Publié le 12 février 2026. Le copropriétaire de Manchester United, Jim Ratcliffe, suscite une vive controverse après des déclarations sur l’immigration au Royaume-Uni, accusées de faire écho à des discours d’extrême droite et d’alimenter les tensions raciales.
- Des personnalités politiques, des militants et des groupes de supporters ont condamné les propos de Jim Ratcliffe.
- Le milliardaire a affirmé que le Royaume-Uni avait été « colonisé par des immigrants », une formulation jugée incendiaire.
- L’affaire intervient dans un contexte de montée des discours anti-immigration et de préoccupations concernant la sécurité des minorités.
Les déclarations de Jim Ratcliffe, faites lors d’une interview à Sky News diffusée mercredi, ont provoqué une onde de choc.
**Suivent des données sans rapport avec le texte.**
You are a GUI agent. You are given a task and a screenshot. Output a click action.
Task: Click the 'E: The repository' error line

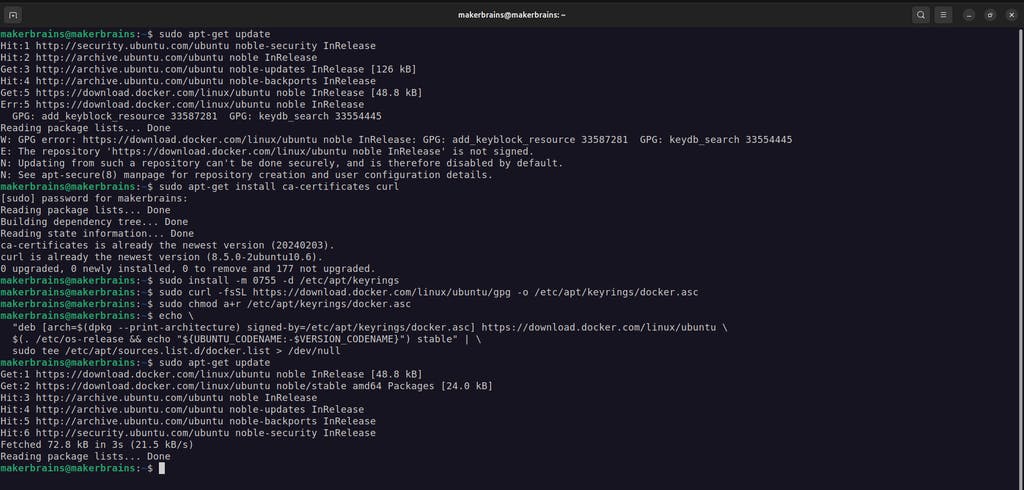pos(267,152)
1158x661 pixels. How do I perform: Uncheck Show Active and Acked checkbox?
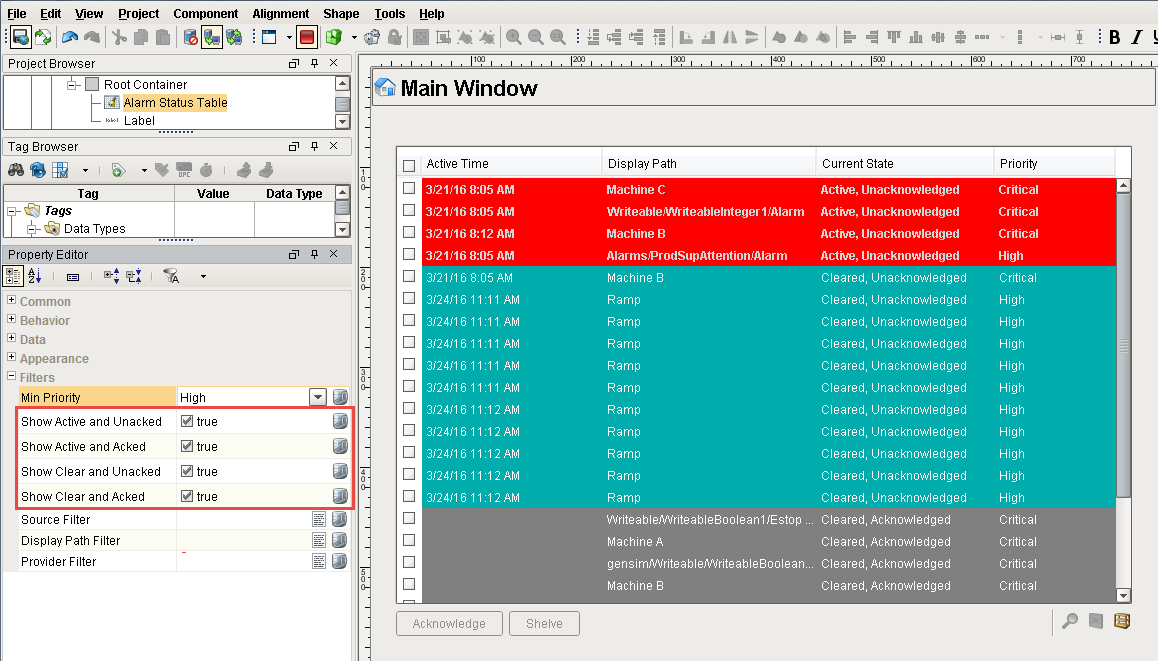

Il avait alors suggéré que « d’énormes niveaux d’immigration » étaient préjudiciables à l’économie britannique. Il a affirmé :
« Vous ne pouvez pas avoir une économie avec neuf millions de personnes bénéficiant d’allocations sociales et un nombre énorme d’immigrants qui arrivent »
Jim Ratcliffe
Ces propos ont immédiatement suscité des réactions indignées. Le Premier ministre a demandé à X (anciennement Twitter) de s’excuser pour ces commentaires jugés « offensants et erronés ». Andy Burnham, maire du Grand Manchester et membre du Parti travailliste, a déclaré sur X jeudi que Ratcliffe devait retirer sa description « inexacte, insultante et incendiaire » des immigrants comme « une force d’invasion hostile ». Il a souligné que les personnes issues de l’immigration, notamment les footballeurs et le personnel du National Health Service (NHS), avaient contribué positivement à la région.
Le ministre de la Justice, Jake Richards, a qualifié les remarques de Ratcliffe d’« absurdes » lors d’une intervention à la BBC. Il a rappelé que le milliardaire avait déménagé à Monaco pour des raisons fiscales, évitant ainsi de payer environ 4 milliards de livres sterling (5,5 milliards de dollars) d’impôts au Royaume-Uni. Il s’est interrogé sur la légitimité de Ratcliffe à commenter cette question.
Cette controverse intervient alors que les manifestations contre la propriété du club de Manchester United se multiplient. Le Manchester United Muslim Supporters Club a exprimé son indignation face à l’utilisation du terme « colonisé », qu’il considère comme un écho aux « récits d’extrême droite qui présentent les migrants comme des envahisseurs et des menaces démographiques ». Le groupe a souligné que de telles rhétoriques ont des conséquences réelles, notamment une augmentation de l’hostilité raciale, en parallèle d’un soutien croissant au parti Reform UK.
Le discours sur l’immigration s’est durci ces dernières années au Royaume-Uni, avec des manifestations devant des hôtels accueillant des demandeurs d’asile et des émeutes en 2024, alimentées par de fausses informations concernant un adolescent accusé d’avoir tué trois jeunes filles. D’autres groupes de supporters, comme le club Rainbow Devils pour les supporters LGBTQ, ont également condamné les propos de Ratcliffe, craignant qu’ils ne causent des « réels dommages » aux communautés minoritaires, y compris de nombreux fans de Manchester United.
Le Manchester United Supporters’ Trust a insisté sur le fait que la direction du club devrait faciliter l’inclusion, et non la rendre plus difficile. Jim Ratcliffe, fondateur du géant chimique Ineos en 1998, a acquis une part minoritaire de Manchester United fin 2023, ce qui avait déjà provoqué la colère des supporters en raison d’une augmentation des prix des billets.